Sprog does have a few software requirements:

GTK+ libraries
libgnomecanvas*
libglade
Perl - preferably version 5.8, along with the following CPAN modules:
Gtk2 Perl bindings
Gnome2::Canvas*
Gtk2::GladeXML
YAML
Pod::Simple

Once these are satisfied, installing Sprog is as:

perl Makefile.PL
make install

Finally, you start the program with the sprog command. Sprog presents you with a blank machine canvas.


Figure 1.

As you can see, there is an assortment of gears available and all you have to do is drag them onto the canvas, configure them, and connect them in order. Each gear has an input tab and an output tab, as appropriate. Each tab is keyed so that you can't connect gears together in ways that don't make sense. For example, you can't connect a “Retrieve URL” gear to an “Add Field Names” gear; the gears simply don't “fit” and the results wouldn't make sense. I've started building a simple machine in Figure 2.


Figure 2.


Figure 3.

By right-clicking and selecting Properties for each gear, I can tell the machine which file to open and which pattern to look for. Once all of the gears are connected, as in Figure 3, the machine will read the file, find all of the lines in the file that match the pattern I supplied, convert the line to upper case and display the results in a text window.

As you can see, the gears fit together like puzzle pieces. A machine starts out with an input gear such as a “Read File” gear, or a “Retreive URL” gear. From there, the data flows into the next gear in the machine. Each gear performs a particular function on it's input and passes the results to the next gear. Finally, the data gets to the machine's output gear. Sprog has output gears for displaying the results in a text window, writing to a data file, or piping the results to a command.

Let's consider another rather trivial example. In Figure 4, I've created a machine that takes the out put of the ls -la command and prints it out in tab-delimited format with just the filename and permissions field. Sure, this is a simple task, but it lets us discuss various features of the Sprog machine.


Figure 4.

I configured the “Run Command” gear to run the “ls -la” command. The first “Perl Code” gear simply had this snippet of Perl code in it:

s/\ +/,/g;

This code took the input, from the default ($_) variable, and changed each group of one or more spaces into a single comma, and outputted a CSV data stream.

The “CSV Split” gear accepted that data stream and split it out for use by the “Select Columns” gear. The “Select Columns” gear was configured to select columns 1 and 9 and send the results to the next gear.

The “List to CSV” gear converts the input for use by the “Perl Code” that simply converts the comma to a tab.

Finally, the results are displayed in a text window.

Now sure, I could have coded this up in Perl and been done with it in less than a minute.

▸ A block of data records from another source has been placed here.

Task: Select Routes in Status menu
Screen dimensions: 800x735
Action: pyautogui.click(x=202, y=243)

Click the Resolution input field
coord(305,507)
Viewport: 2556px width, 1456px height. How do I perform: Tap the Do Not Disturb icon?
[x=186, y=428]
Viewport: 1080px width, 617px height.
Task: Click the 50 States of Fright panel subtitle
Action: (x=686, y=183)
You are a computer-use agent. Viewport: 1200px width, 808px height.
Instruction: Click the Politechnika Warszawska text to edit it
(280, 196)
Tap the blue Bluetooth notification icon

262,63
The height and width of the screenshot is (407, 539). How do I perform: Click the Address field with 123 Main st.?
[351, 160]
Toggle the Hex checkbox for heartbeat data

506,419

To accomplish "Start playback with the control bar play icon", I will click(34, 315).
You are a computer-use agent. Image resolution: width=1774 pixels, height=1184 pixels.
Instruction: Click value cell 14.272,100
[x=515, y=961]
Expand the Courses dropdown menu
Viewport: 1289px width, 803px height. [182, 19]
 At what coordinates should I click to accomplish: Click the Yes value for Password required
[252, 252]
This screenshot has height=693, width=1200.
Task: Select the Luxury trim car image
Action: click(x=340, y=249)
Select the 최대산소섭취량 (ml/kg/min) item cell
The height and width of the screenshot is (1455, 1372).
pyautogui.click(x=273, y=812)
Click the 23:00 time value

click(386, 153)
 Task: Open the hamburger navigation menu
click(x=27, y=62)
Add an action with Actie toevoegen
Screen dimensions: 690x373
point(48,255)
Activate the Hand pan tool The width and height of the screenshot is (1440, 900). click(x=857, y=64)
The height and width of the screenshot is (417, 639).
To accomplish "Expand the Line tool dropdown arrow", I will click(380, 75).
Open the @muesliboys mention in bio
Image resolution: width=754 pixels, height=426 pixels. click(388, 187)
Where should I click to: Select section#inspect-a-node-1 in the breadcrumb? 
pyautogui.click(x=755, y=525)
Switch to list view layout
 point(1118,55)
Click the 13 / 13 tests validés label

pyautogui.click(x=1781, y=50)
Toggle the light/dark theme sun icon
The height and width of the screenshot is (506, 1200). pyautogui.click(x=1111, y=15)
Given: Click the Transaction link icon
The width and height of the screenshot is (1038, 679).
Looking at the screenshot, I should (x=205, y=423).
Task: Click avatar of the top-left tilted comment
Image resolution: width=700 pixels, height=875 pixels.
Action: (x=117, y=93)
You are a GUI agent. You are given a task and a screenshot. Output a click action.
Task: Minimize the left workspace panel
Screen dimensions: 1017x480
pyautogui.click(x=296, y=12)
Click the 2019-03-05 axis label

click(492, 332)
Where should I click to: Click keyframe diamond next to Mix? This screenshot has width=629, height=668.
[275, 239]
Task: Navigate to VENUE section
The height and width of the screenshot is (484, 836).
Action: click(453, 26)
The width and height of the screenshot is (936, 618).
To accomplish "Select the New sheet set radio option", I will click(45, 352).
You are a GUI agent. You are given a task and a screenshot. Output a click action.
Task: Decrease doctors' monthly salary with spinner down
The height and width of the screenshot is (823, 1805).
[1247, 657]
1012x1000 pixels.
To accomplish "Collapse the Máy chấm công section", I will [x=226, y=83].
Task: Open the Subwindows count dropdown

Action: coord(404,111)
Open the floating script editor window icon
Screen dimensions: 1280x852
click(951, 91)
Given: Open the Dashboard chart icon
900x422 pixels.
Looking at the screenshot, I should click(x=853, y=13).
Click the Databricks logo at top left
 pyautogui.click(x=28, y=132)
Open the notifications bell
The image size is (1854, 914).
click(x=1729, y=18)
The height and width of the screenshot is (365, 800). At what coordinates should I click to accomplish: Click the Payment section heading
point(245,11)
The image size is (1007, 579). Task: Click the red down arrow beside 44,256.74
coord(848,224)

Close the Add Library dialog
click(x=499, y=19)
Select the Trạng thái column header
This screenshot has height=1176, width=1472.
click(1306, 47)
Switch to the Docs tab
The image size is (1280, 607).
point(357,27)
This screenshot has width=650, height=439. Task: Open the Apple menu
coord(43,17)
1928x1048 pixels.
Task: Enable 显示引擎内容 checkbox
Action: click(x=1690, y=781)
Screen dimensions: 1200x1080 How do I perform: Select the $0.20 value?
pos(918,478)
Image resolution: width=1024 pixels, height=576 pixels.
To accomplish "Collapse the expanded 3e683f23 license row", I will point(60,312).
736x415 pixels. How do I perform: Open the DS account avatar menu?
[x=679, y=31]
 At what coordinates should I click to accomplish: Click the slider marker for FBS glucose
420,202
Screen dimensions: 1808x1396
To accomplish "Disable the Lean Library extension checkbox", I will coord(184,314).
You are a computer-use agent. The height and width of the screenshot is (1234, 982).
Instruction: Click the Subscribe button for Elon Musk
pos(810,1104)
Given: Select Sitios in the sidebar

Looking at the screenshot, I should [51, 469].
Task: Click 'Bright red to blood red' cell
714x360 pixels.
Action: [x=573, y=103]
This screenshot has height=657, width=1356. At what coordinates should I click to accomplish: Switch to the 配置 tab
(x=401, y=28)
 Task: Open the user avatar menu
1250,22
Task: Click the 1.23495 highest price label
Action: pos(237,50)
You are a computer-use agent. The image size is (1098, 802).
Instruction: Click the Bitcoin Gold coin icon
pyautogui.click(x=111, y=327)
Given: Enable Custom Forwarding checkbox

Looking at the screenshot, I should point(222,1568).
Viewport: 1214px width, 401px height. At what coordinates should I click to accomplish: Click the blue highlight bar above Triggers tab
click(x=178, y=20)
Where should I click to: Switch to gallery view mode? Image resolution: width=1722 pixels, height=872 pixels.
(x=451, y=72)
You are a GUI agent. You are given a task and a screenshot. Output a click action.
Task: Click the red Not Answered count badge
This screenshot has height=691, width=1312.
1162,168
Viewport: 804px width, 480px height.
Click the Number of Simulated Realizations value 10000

But, someone who didn't know Perl, or didn't want to learn it would be able to assemble these, and other gears, into a machine that accomplished a given data manipulation goal in a way that they could understand. In fact, it's not too unreasonable to expect to be able to store an entire library of gears and leave it to someone else to assemble them to accomplish a given task. For example, one might consider building a gear that collects the Apache log files from a given server. Then one might create a gear that uses a Perl routine to parse each log entry into CSV
format. From there, a person could assemble a machine to out put reports in almost any format they wanted.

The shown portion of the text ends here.